The churches of the New Testament were, by their very nature, communities of eschatological transformation and had to be formed, trained, taught, discipled, to that end. Only communities built out of non-flammable materials would survive the coming day of fire. I suggest that this is equally true for churches today.

To do discipleship well we need to ask, first, what our current background narrative is. The over-arching vocation to be a new creation people remains in force, naturally, and we are always under obligation, no less than Old Testament Israel was, to learn the ways of God, how to live well—wisely, justly, compassionately. Churches need to be trained in righteousness—actively trained, not passively trained.

But the creational narrative, in the West at least, is clearly overlaid with a narrative of marginalization and long term decline—that is, an eschatological narrative. This will mean different things in different contexts, but my view is that communities—not just individuals—need to be discipled with this state of affairs firmly in mind.

On the one hand, therefore, the prophetic “testimony” and “law” needs to be heard, embodied in communities of “disciples”. On the other, leaders and teachers need to consider how to build communities—what sort of foundations? what sort of materials? what sort of vision? what sort of mindset? what sort of practices?—that will survive the coming crisis of irrelevance.

How do we do that? I hope to find out in Scotland.

Daniel | Tue, 10/09/2012 - 19:31 | Permalink

Good post.



The NT itself brings together Isaiah’s situation and the situation of the first-century disciples in Hebrews 2:13, which quotes Isaiah 8:17 in reference to Jesus.

@Daniel:

Well noted. The writer to the Hebrews, however, appears to have assumed that the “children” of Isaiah 8:18 are the “disciples” of Isaiah 8:16, whereas Isaiah appears to be speaking of his two sons.

@Andrew Perriman:

It doesn’t seem clear to me that Hebrews is assuming that.
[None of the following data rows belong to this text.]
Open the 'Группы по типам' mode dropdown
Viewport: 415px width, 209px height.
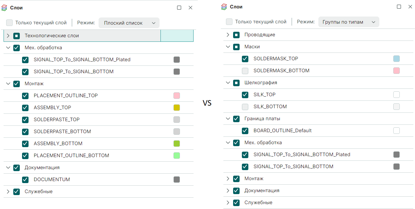coord(349,22)
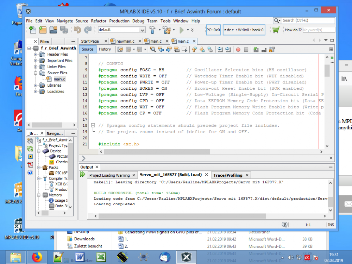The width and height of the screenshot is (352, 264).
Task: Save all files via the Save All icon
Action: [64, 30]
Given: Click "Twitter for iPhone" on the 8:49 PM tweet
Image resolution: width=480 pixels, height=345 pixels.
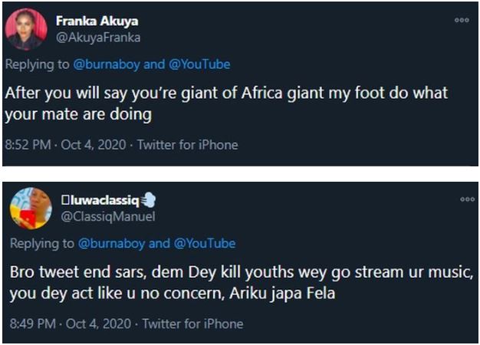Looking at the screenshot, I should click(192, 324).
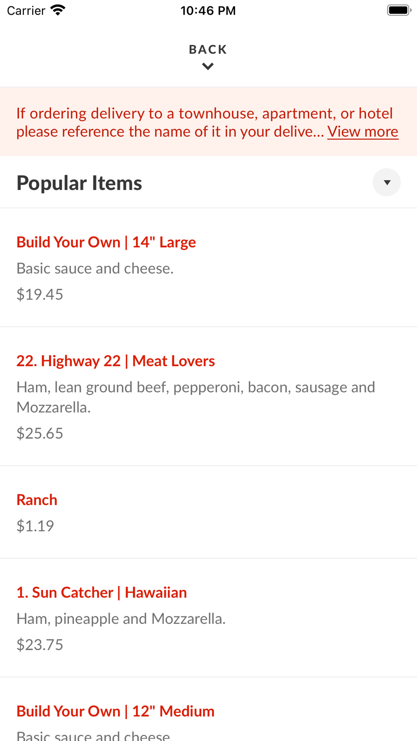Screen dimensions: 417x741
Task: Tap 'Ham, pineapple and Mozzarella' description
Action: (121, 619)
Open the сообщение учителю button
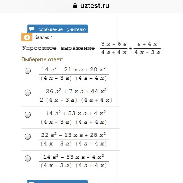183x183 pixels. pyautogui.click(x=58, y=29)
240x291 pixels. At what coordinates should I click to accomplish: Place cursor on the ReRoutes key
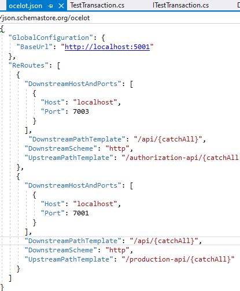(x=28, y=65)
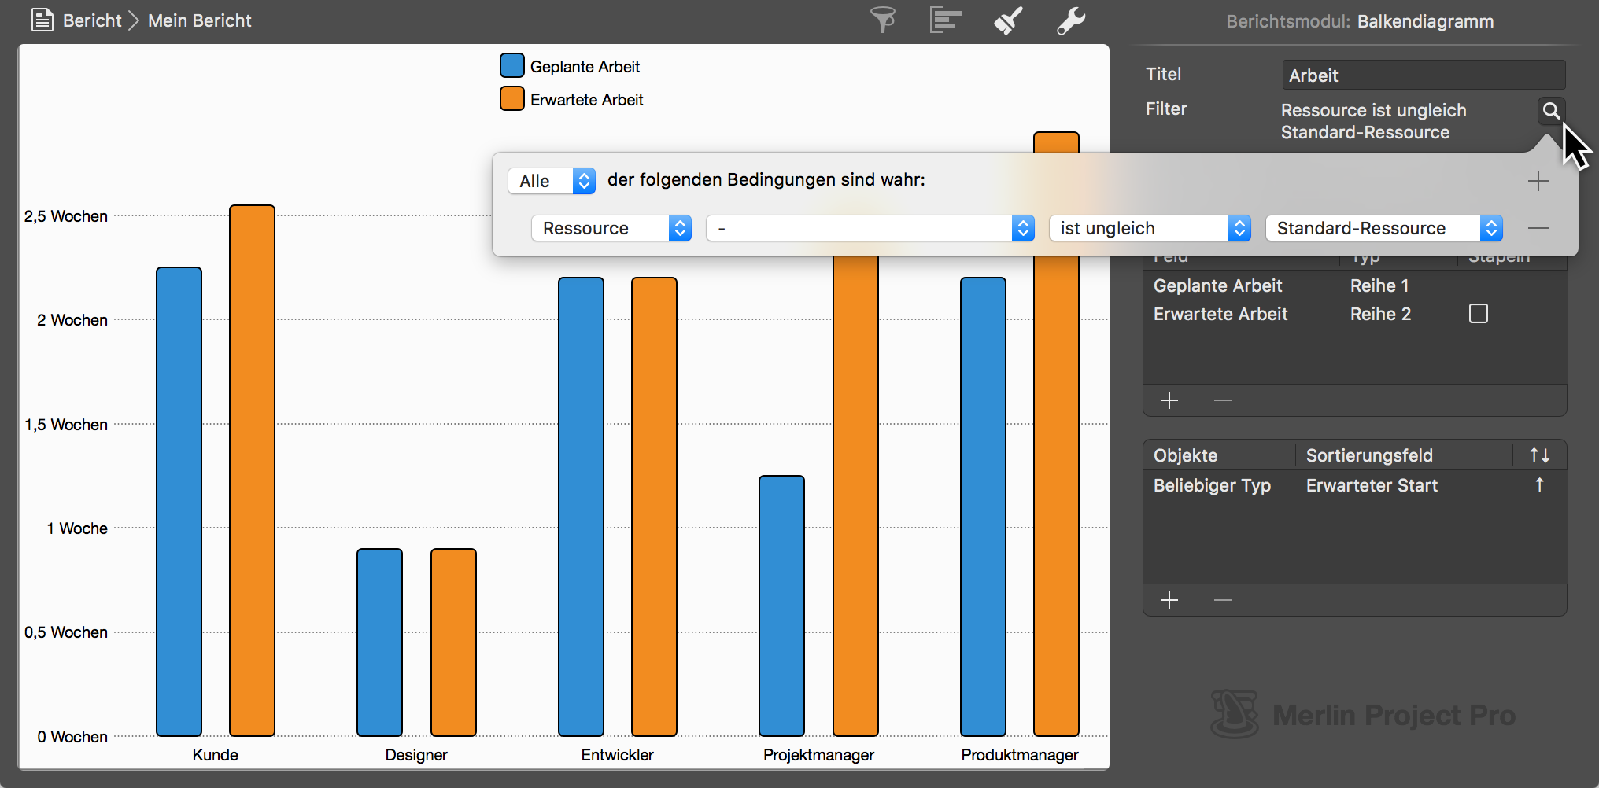
Task: Click the paintbrush style icon
Action: [1008, 20]
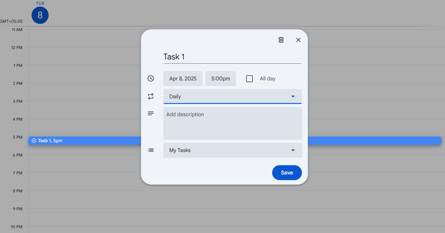This screenshot has width=445, height=233.
Task: Click the checkmark icon on Task 1 chip
Action: [34, 140]
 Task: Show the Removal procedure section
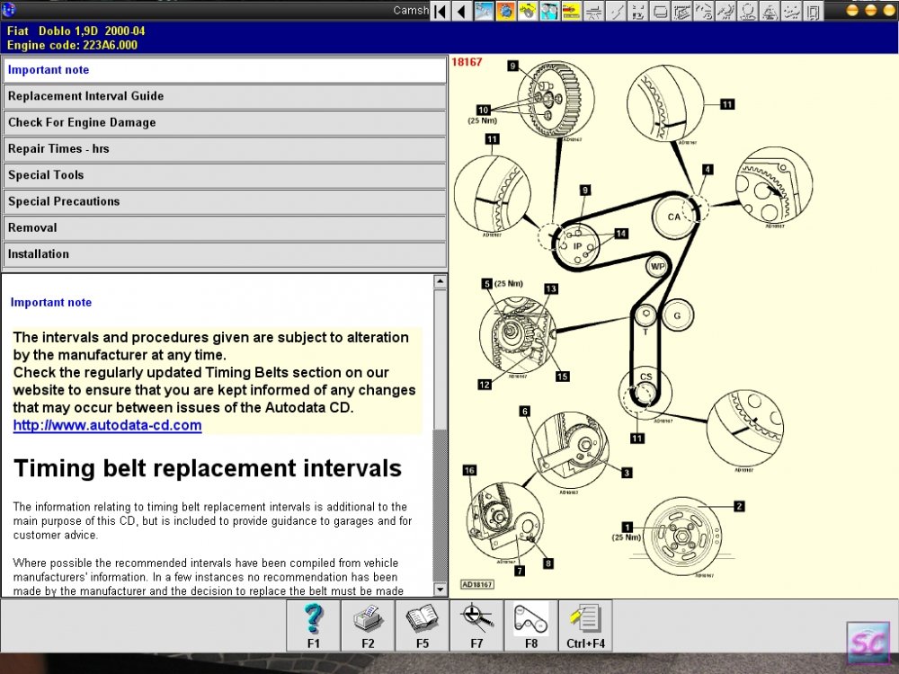pos(224,228)
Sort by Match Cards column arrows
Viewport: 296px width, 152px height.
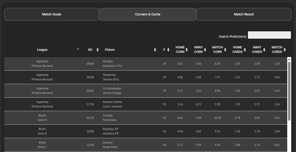click(x=285, y=50)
It doesn’t even quote the bit about “disciples.”

Perhaps in Isaiah’s case, his disciples were one thing while his two sons (and he himself) were specifically “signs and portents in Israel,” and the two are differentiated in Isaiah 8. But in the case of Jesus, his disciples are his “children” (cf. Isaiah 53:10) and also signs to Israel. The two roles are combined in the same group of people.

peter wilkinson | Wed, 10/10/2012 - 09:50 | Permalink

On a slightly tangential but not disconnected note: if I were invited to the party, I’d set up an alternative stall along the lines of this post from the dim and distant past. But that might be regarded as inflammatory.